Equality of provinces in National Assembly

A key issue has mostly escaped the attention of NA
TAHIR ALI

WEEKEND MAGAZINE (April 17 2010): The 18th constitutional amendment is likely to be passed by the parliament soon. No doubt, it has several good points vis-à-vis democracy and provincial autonomy but one main issue – that of disparity between the federating units in the ‘king-maker’ National Assembly of Pakistan – has escaped the attention of the political analysts as well as the members of the Raza Rabbani-led committee.

I think it is essential for strengthening the federation that there should be equality of opportunity for all the federating units within the national assembly, though they may retain their respective number of seats therein. The component units of a federation should have equal influence and opportunity to appoint the federal executive authority – the Prime Minister and his cabinet.

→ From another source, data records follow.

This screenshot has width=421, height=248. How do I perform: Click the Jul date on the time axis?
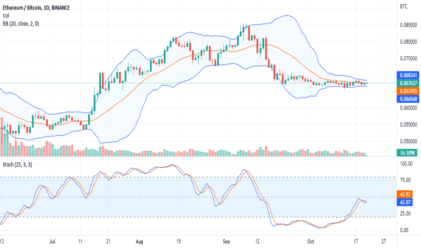point(52,242)
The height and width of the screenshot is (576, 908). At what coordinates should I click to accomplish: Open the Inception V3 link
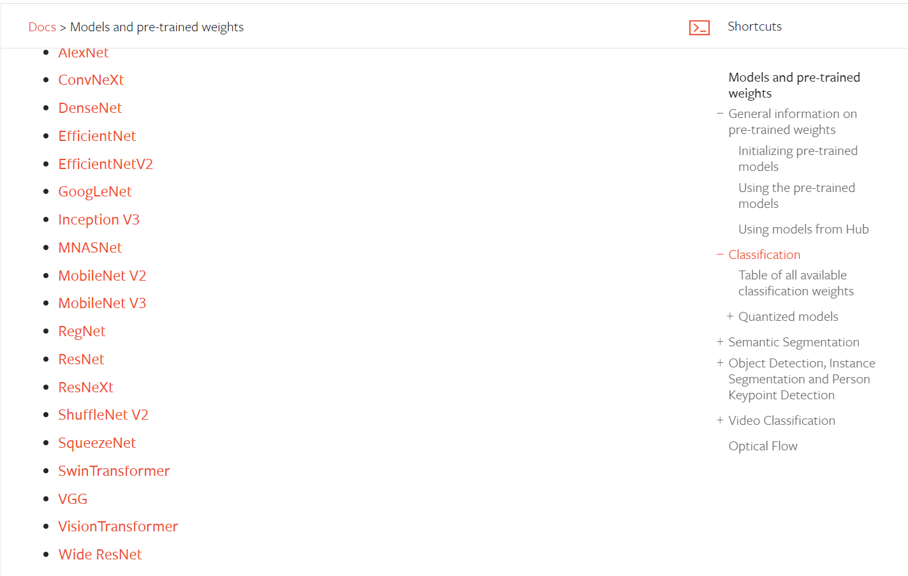tap(99, 219)
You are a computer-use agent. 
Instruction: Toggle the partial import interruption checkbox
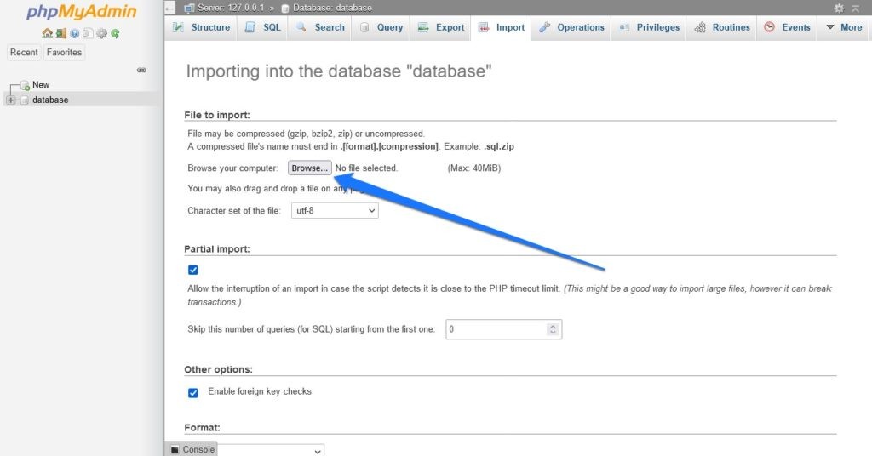(x=193, y=270)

That financial and political autonomy of the provinces is the only way to remove the sense of deprivation and alienation of the smaller provinces, no one will contest but the question is how that will be achieved and what are the other steps needed to be taken in this regard.

The constitution of Pakistan has three power-lists – the federal, provincial and concurrent. The federal list specifies the sphere of the federal government while the provincial list narrates the areas where provinces can work on their own. The concurrent list spells out the combined domains of the two but it too has been utilised mostly by the former.

In its present shape, the CoP is more a constitution of a unitary state than of a federation – all powers are vested in the centre and provinces have no autonomy. Hence demands for abolition of concurrent list. But even the abolition of the concurrent list, as decided by the constitutional committee, won’t suffice because it touches minor issues such as the withdrawing or giving certain departments from or to the provinces. Something more concrete will have to be done to make the system and constitution look more just and to discourage the secessionist tendencies and growing discontent in smaller provinces.

Most of the federations like Pakistan, having parliamentary form of government, have two chambers of parliament. The lower chamber -National Assembly in Pakistan’s case – is the powerful of the two whose members are directly elected by the people while those of the upper chamber – Senate in Pakistan – are indirectly elected.

The Senate of Pakistan is there with equal representation for the provinces. But it not only has insufficient financial powers but also has no role in election of the Federal Government though it is rewarded with some ministerial slots in the cabinet. Most of the powers are at present vested in the National Assembly. It has the sole authority to elect the Federal Government and has financial powers. For that matter, all the four provinces should have equal representation and equal opportunity in it.

But the problem is that its membership is based on population and Punjab being the biggest province by population, enjoys an absolute 55 percent majority in NA while the combined seats of the other three provinces, the federal capital and FATA accounts for 45 percent of the body’s members. So, if a party sweeps elections there, it can form its government in the centre even if the electorate in other three provinces out-rightly reject it in elections as the combined members of the three smaller provinces form only 36 percent of its membership. At present, Punjab has great leverage over other provinces in the formation of the Federal Government.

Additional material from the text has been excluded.